Sorrisos marcavam por toda a parte o
Centro Espírita. Enquanto aguardavam ser servidas, as crianças brincam uma com
as outras.
A solidariedade pode ser de várias formas.
Seja no impulso provocado por uma tragédia, seja em forma de trabalho
voluntário, assim como faz o Centro Francisco de Paula Victor, ou até mesmo no
dia a dia no trato com as pessoas. Isso desperta as mais nobres aspirações da
humanidade: a caridade, ajudar ao próximo.
Quem recebe um ato solidário conquista
benefícios. Mas quem oferta momentos de afago, carinho e doação aos outros
ganha ainda mais. São valores morais socialmente constituídos vistos como virtude
no indivíduo. Não se deve esquecer, contudo, o potencial transformador que
essas atitudes representam para o crescimento interior do próprio indivíduo.
Afinal, quando saímos do nosso “mundinho”, conseguimos interpretar de outras
formas, muitas vezes com maior amplitude.
Juliana Aparecida Ferreira de 28 anos
moradora do jardim Vanessa, conta que está uma delícia a sopa. “Hum que
delícia. Muito bom esta sopa, venho todos os sábados e trago meus filhos”.
Após todas as pessoas já terem se
alimentado, Calderini avisa que tem sobremesa. “Hoje temos sorvete”. A turma de
voluntários rapidamente se prepara para servir o sorvete, naquele finzinho de
tarde quente.
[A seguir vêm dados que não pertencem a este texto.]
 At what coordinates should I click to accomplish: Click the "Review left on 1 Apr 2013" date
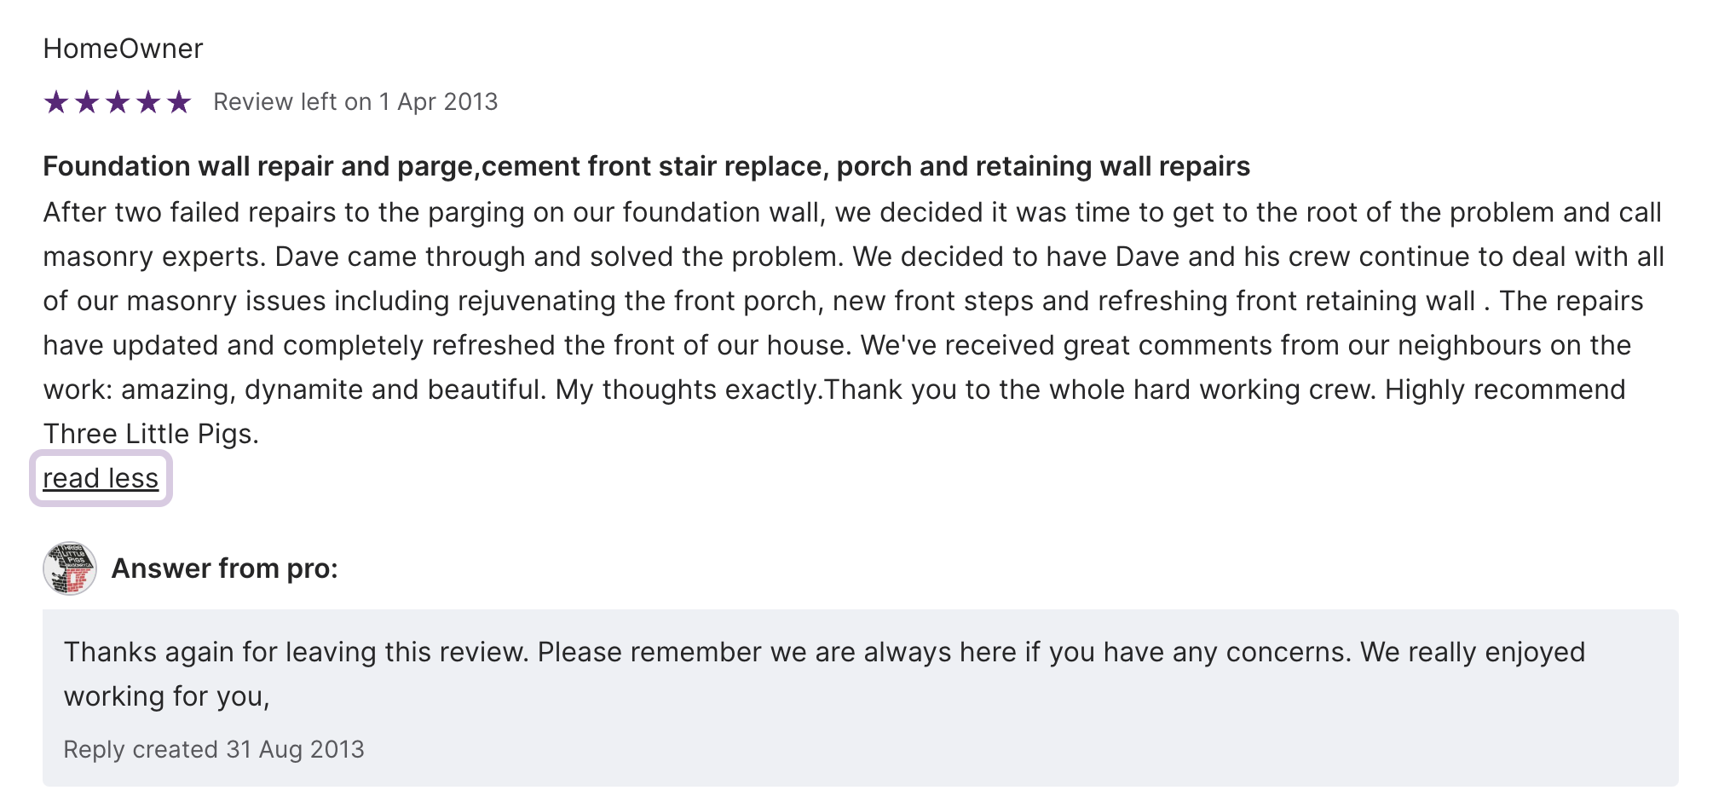(355, 102)
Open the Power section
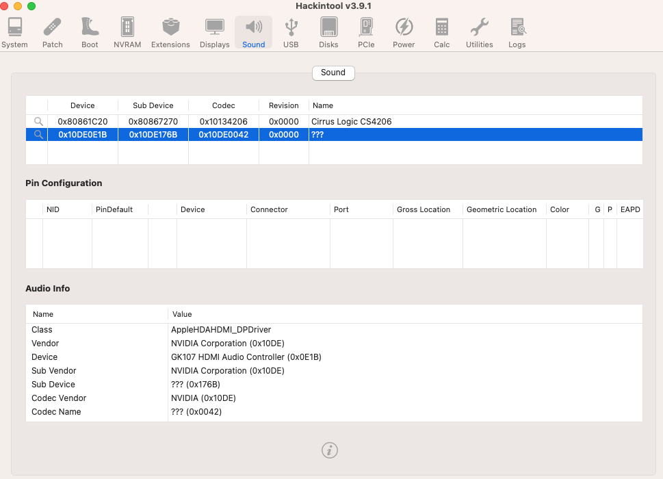Image resolution: width=663 pixels, height=479 pixels. pos(404,33)
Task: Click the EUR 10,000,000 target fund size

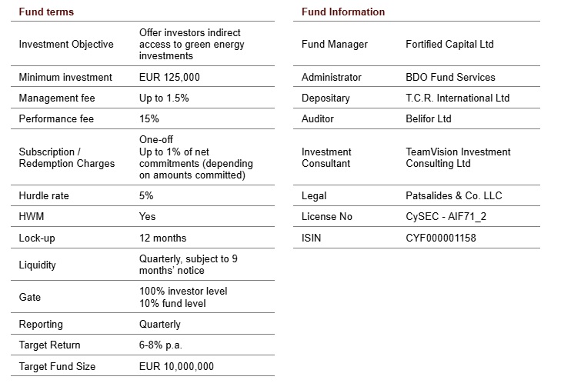Action: click(x=176, y=366)
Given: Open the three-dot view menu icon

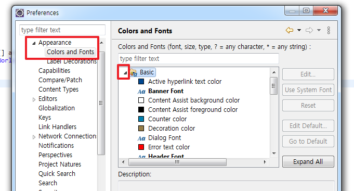Looking at the screenshot, I should (x=329, y=30).
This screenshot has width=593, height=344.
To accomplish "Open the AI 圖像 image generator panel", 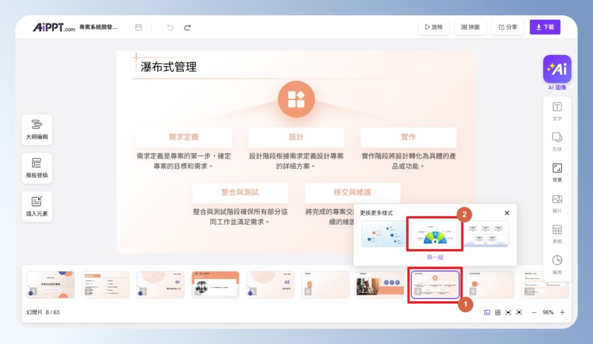I will coord(557,69).
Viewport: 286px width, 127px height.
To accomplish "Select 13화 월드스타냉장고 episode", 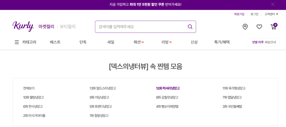I will point(103,88).
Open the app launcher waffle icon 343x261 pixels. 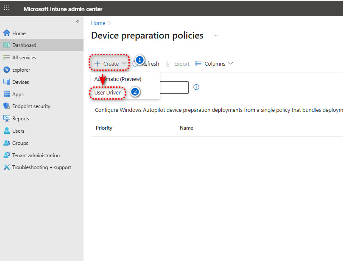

Uma a uma, as pessoas pegavam o sorvete e iam se despedindo, para
se encontrarem novamente no próximo sábado.
A recompensa em ajudar ao próximo
torna-se prazerosa e do ponto de vista religioso, acredita-se que a prática do
bem salva a alma. “A
solidariedade é o sentimento que melhor expressa o respeito pela dignidade
humana”. A frase de Fran Kafka expressa com exatidão o trabalho voluntário, que
tem como princípio a caridade e o amor ao próximo.